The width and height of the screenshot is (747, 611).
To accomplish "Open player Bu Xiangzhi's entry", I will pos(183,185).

▬▬▬▬▬▬

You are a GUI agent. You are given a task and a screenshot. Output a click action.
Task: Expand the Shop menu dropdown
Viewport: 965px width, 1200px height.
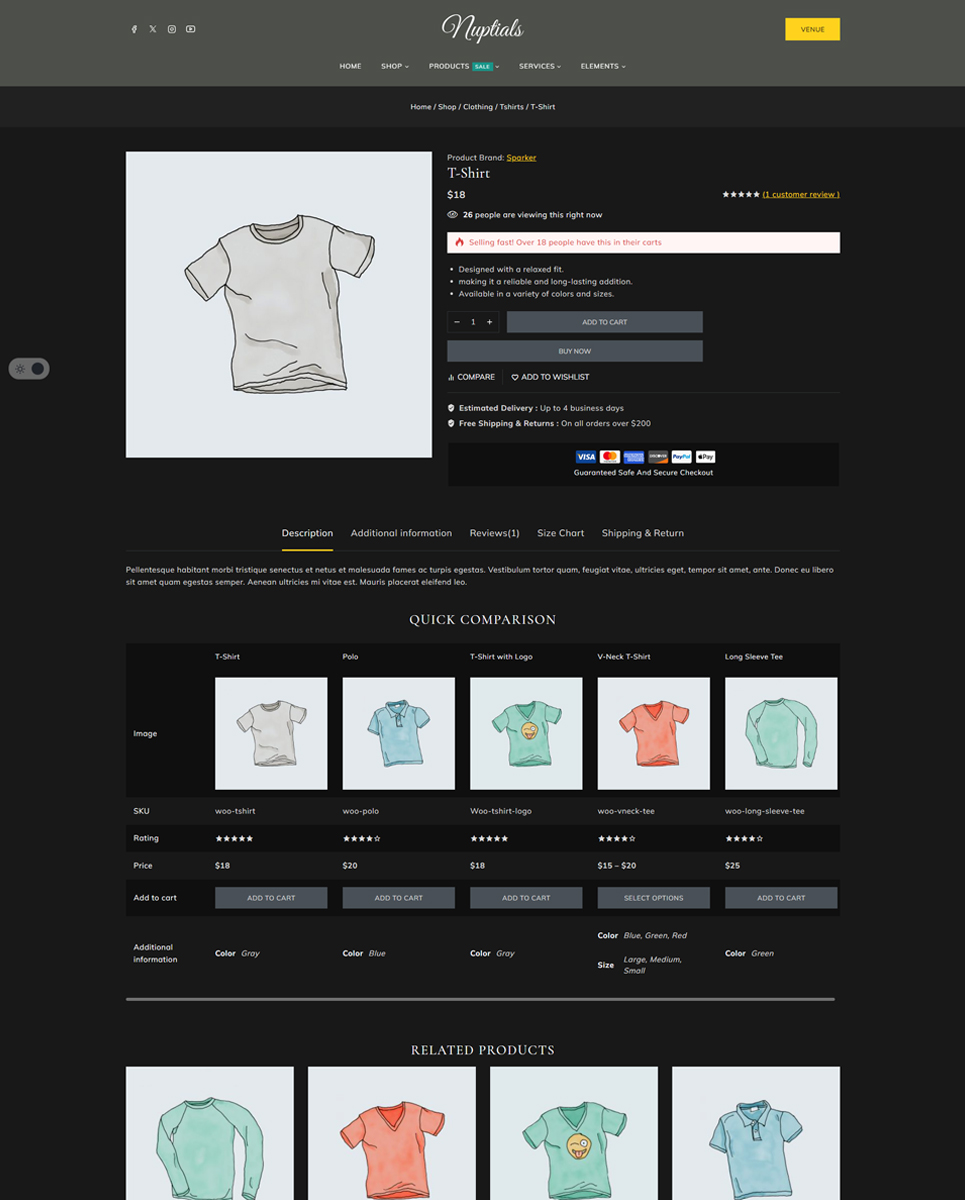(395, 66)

▬▬▬▬▬▬

### [TASK OBJECTIVE]
Look at the records above. Copy every line where the string "screenshot" occurs.

### [TASK RESPONSE]
The width and height of the screenshot is (747, 611).
You are a GUI agent. You are given a task and a screenshot. Output a click action.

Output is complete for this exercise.